The BF just asked me if I wanted him to go pick up a movie for tonight or if we just wanted to watch something on tv. I said that I didn't care either way. I then said we could watch something or we could have a chat and he said, just a moment ago, "how long will it take?". I said that I didn't know. I personally don't give a rats how long it takes, so long as we work on our relationship together. It's not like he has anything going on this weekend, unlike me who works at 7am tomorrow morning. I said "you seem uncomfortable about having this conversation with me" and he said "no, I'm not uncomfortable. what is it about anyways?". As to which I replied that I would like to do an inventory of our relationship, with both our wants and needs and make sure we are on the same page, etc. and are working on things that we decide need to be worked on. He was like "ok, I'm going to the store now". 
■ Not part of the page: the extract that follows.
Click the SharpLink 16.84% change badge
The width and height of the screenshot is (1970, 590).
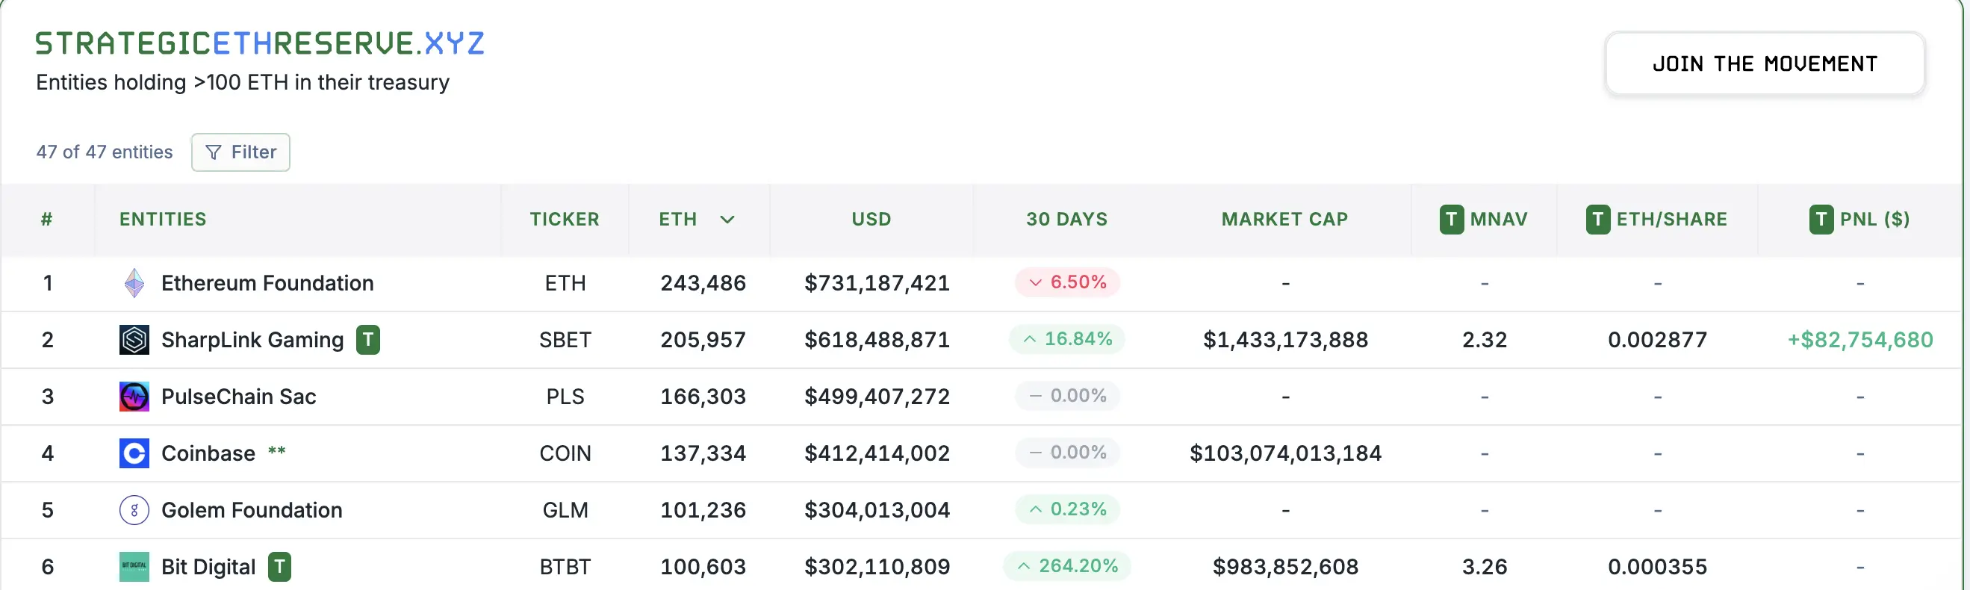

Any thoughts on what I should do? I just want to talk to him, but he obviously doesn't want to.


----------



## atula (Nov 6, 2007)

Soul seeker...it seems like me you are thinking a lot about your relationship..my husband behaves in exactly the same way..as most other men...reading so many other post....
my point is..we women tend to think a lot about our relationships...we are 100 % committed so feel the bf or the husband should also verbally tell us their commitment to us...but in 90% cases it does not happen that way...and when he is not saying the things you want him to say to you...you get angrier with every situation...even the ones you used to enjoy with him....
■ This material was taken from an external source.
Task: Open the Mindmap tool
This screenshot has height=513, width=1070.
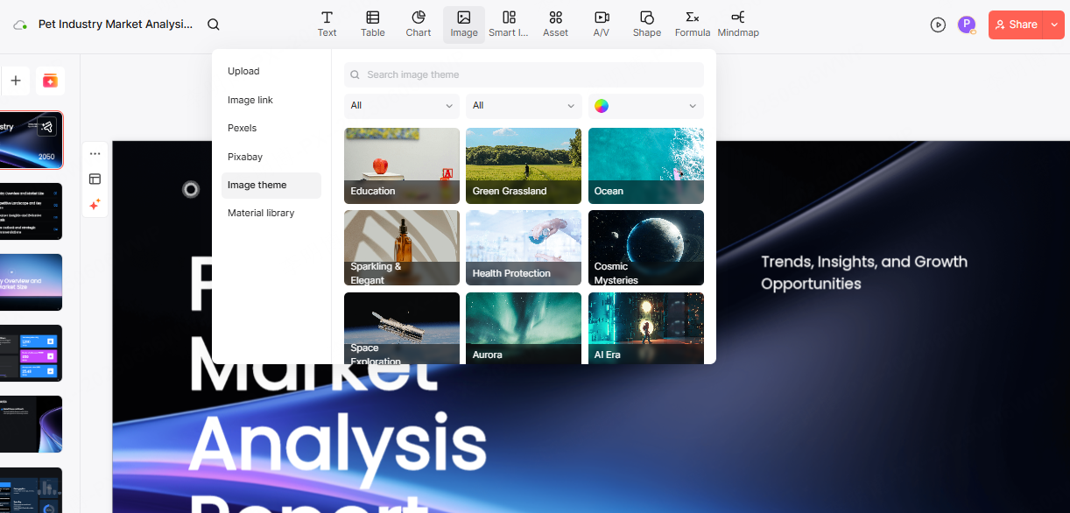Action: pyautogui.click(x=737, y=24)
What I would advice is...RELAX.
Your boyfriend seems to be a nice guy...maybe just a little lazy showing his feeling the way you want to see them...
but for a minut forget everything and see what he does for you...every person has his own way of showing love...it might be the gentle way he wake up...so as not to distrub you..or calling you often to know what you are doing...or even asking you for something to do together..that show he cares...
relax and think...I am sure you will be happier not by moulding him the way you want but by appreciating the person he is...


----------